##### Records shown
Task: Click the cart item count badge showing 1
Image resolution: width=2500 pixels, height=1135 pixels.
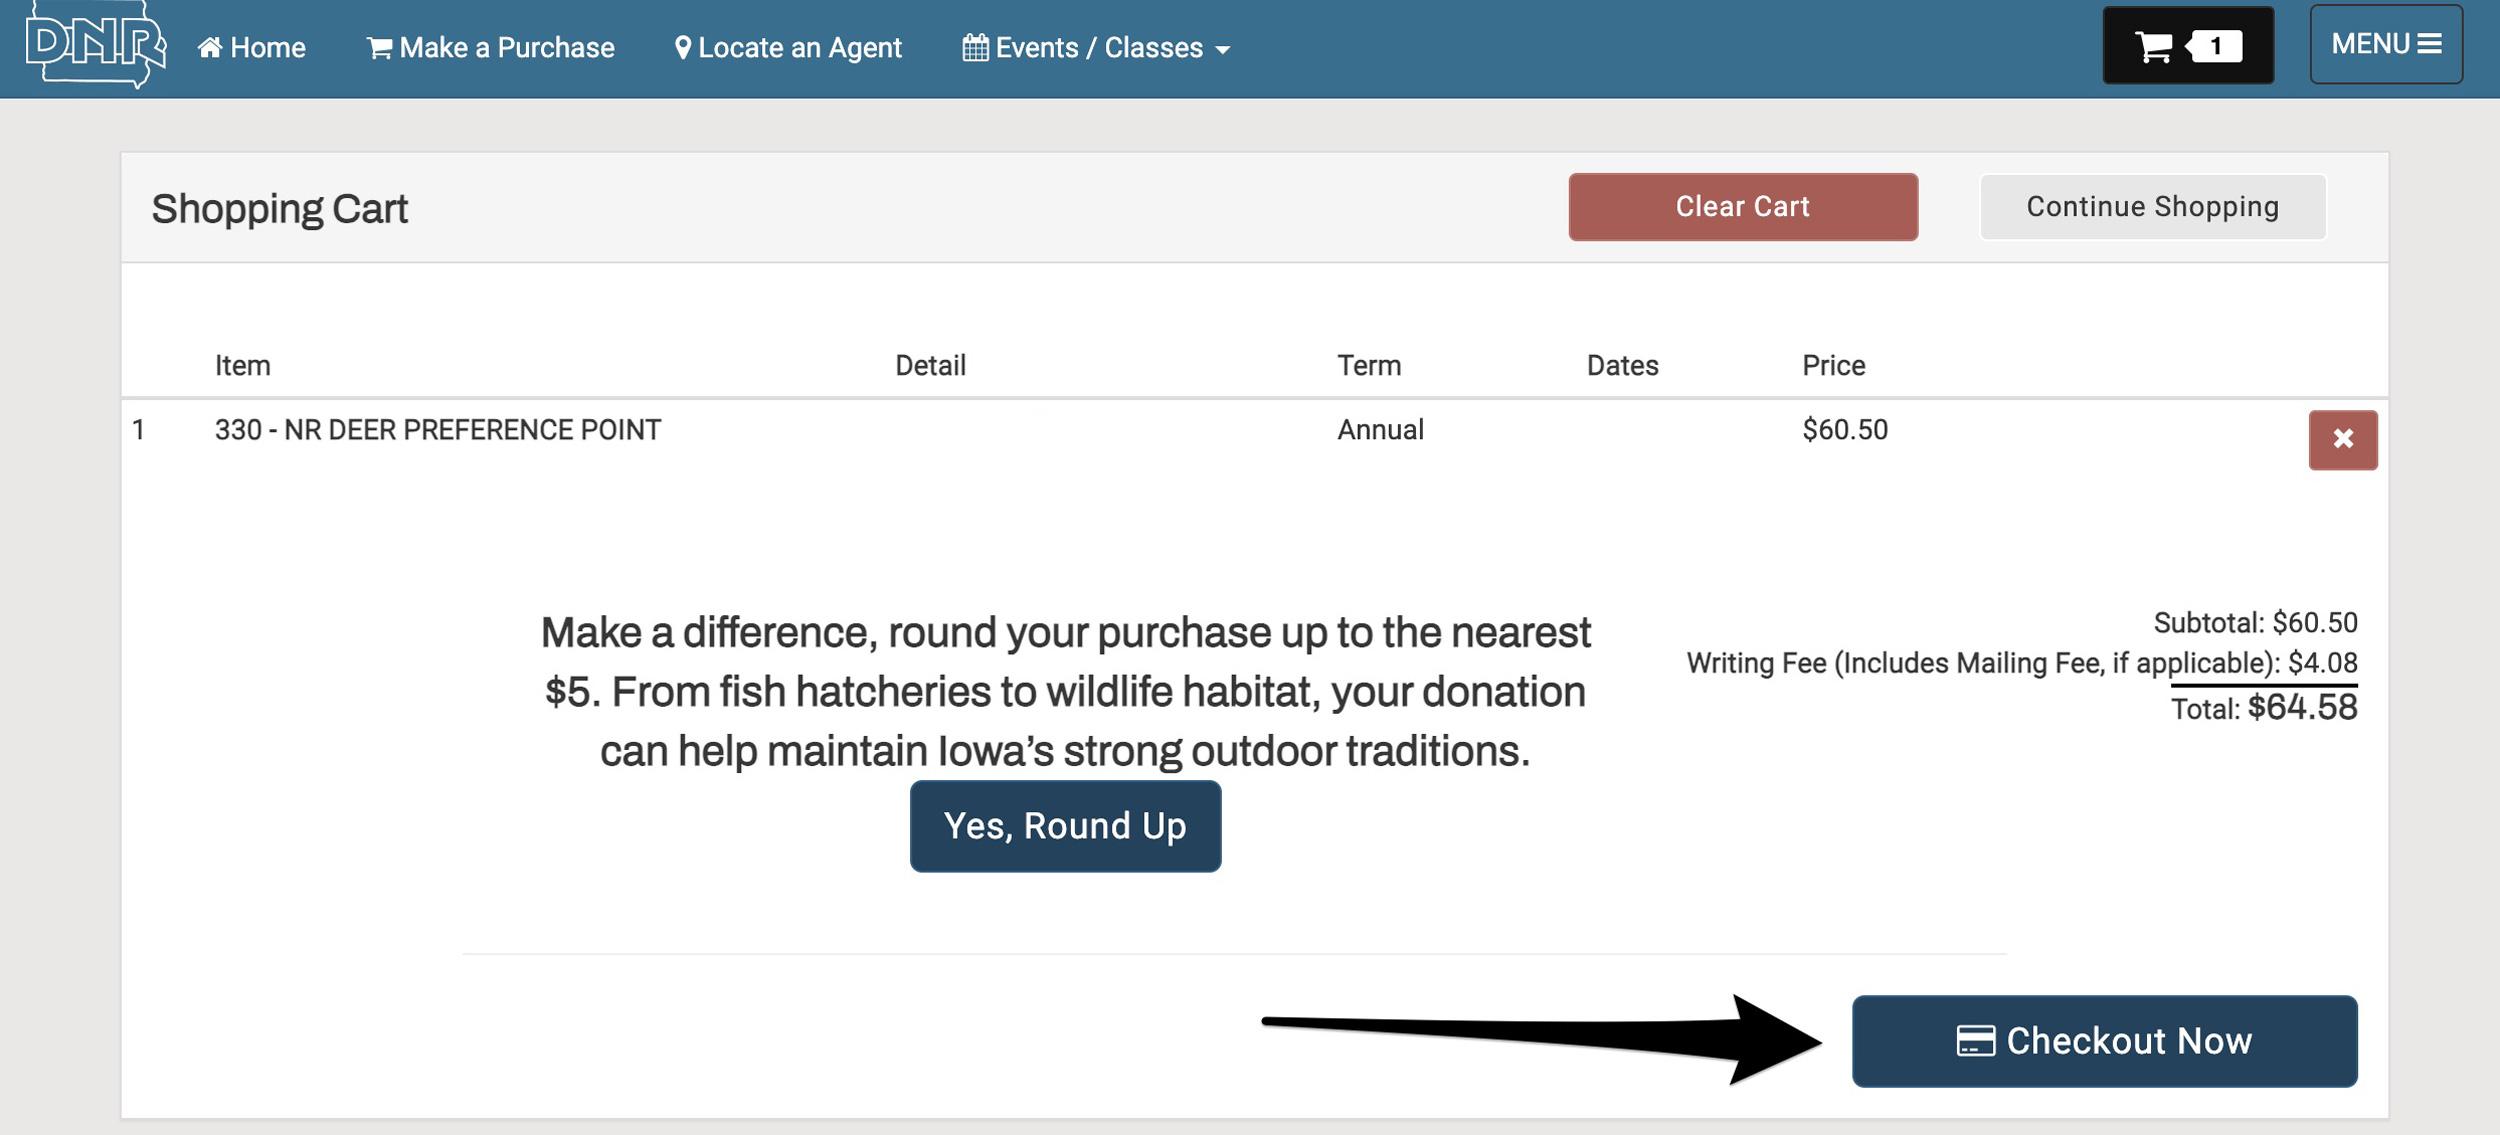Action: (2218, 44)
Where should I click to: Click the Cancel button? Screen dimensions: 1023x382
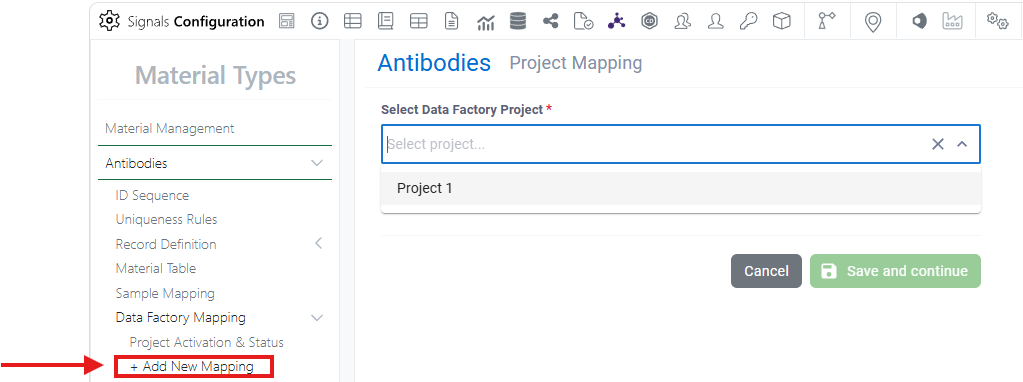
##########
##### Records shown
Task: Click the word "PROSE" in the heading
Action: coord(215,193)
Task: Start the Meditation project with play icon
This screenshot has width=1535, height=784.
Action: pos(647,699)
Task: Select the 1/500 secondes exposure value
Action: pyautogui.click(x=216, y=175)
##########
■ What you will do
Write out the data from the line containing "Task: Start the" up to and including the line containing "Action: pyautogui.click(x=216, y=175)", reproducing each line without change.

■ Response
Task: Start the Meditation project with play icon
This screenshot has width=1535, height=784.
Action: pos(647,699)
Task: Select the 1/500 secondes exposure value
Action: pyautogui.click(x=216, y=175)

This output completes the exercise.